Tem uma coisa que Ivan Lins sempre fez, porque gosta de fazer: canções de amor. “Sempre foi sob essa ótica de um sentimento pacifista, de que tudo que é feito com amor vale a pena. Podemos falar do amor de várias formas: pela pessoa amada, pela família, ao país, ao próximo, e por aí vai. Acho que quanto mais você puder colocar amor na sua mensagem, melhor. O amor sempre foi resistência”, explana ele que, beirando os oitenta anos, ainda se considera um “repórter do meu tempo”.

Ivan acaba de colocar na praça “My Heart Speaks”, algo como “falar com o coração” numa tradução literal, e cujo título em inglês explica a origem. Lançado pela Resonance Records, selo norte-americano sediado em Los Angeles, o álbum põe fim a um hiato de doze anos sem um trabalho inédito do compositor. Com produção luxuosa e as presenças da Orquestra Sinfônica da Geórgia e do trompetista Randy Brecker, ainda recebeu um elogio pra poucos feito pelo dono da gravadora, o americano George Klabin, que compara Ivan a Tom Jobim (1927-1994).

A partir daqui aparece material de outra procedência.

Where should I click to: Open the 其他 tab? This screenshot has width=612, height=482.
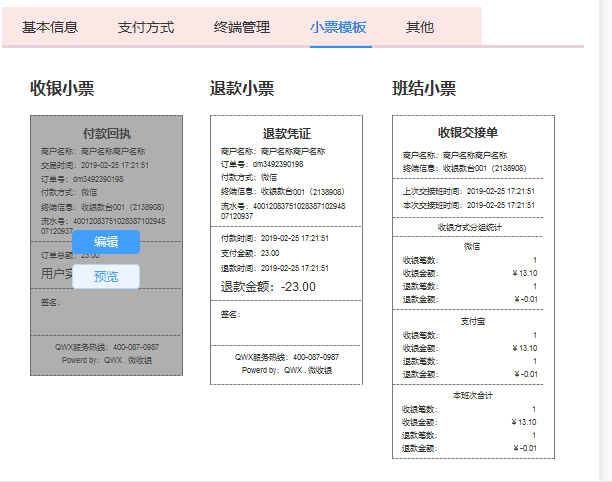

“Acho que ele está sendo bastante generoso! Jobim foi um gênio, um dos maiores compositores do mundo, a obra dele é irretocável”, agradece Ivan, aos risos. “Na realidade, eu sou o Íbis e Jobim é o Real Madrid”, brinca, numa alusão modesta àqueles que seriam, respectivamente, o pior e o melhor time do planeta, antes de enumerar “Olha, Maria”, “Eu Te Amo”, “Sabiá” e “Águas de Março” como algumas de suas canções prediletas de Jobim. “São obras de gênio”.

Jazz. Porém, ao contrário de Jobim, que considerava que no Brasil sucesso era ofensa pessoal, Ivan se mostra satisfeito com o acolhimento de sua música no país. “Minha música é extremamente valorizada aqui no Brasil. Lá fora é em um contexto diferente, dentro de um segmento do jazz, do blues, de uma música mais sofisticada. Aqui no Brasil minha música consegue ser popular também”, diz ele, que pinça como exemplo o espanto dos gringos diante da recepção pelo público brasileiro do hit “Madalena”, parceria com Ronaldo Monteiro eternizada no canto atemporal de Elis Regina (1945-1982), em 1970.

“Lá fora ‘Madalena’ é considerada uma música jazzística, pelos acordes, pela harmonia. Eles viam o povo todo cantando aqui no Brasil e não entendiam nada, porque o povo brasileiro é muito mais musical”, atesta. Em “My Heart Speaks”, Ivan tem as suas músicas interpretadas por divas do jazz norte-americano, como Dianne Reeves e Jane Monheit, além da jovem revelação Tawanda, mexicana filha de mãe alemã e pai moçambicano, que o acompanham nas versões em inglês para “Antes e Depois”, “Anjo de Mim” e “Rio de Maio”. Nada que altere essencialmente a convicção que ele construiu ao longo da vida.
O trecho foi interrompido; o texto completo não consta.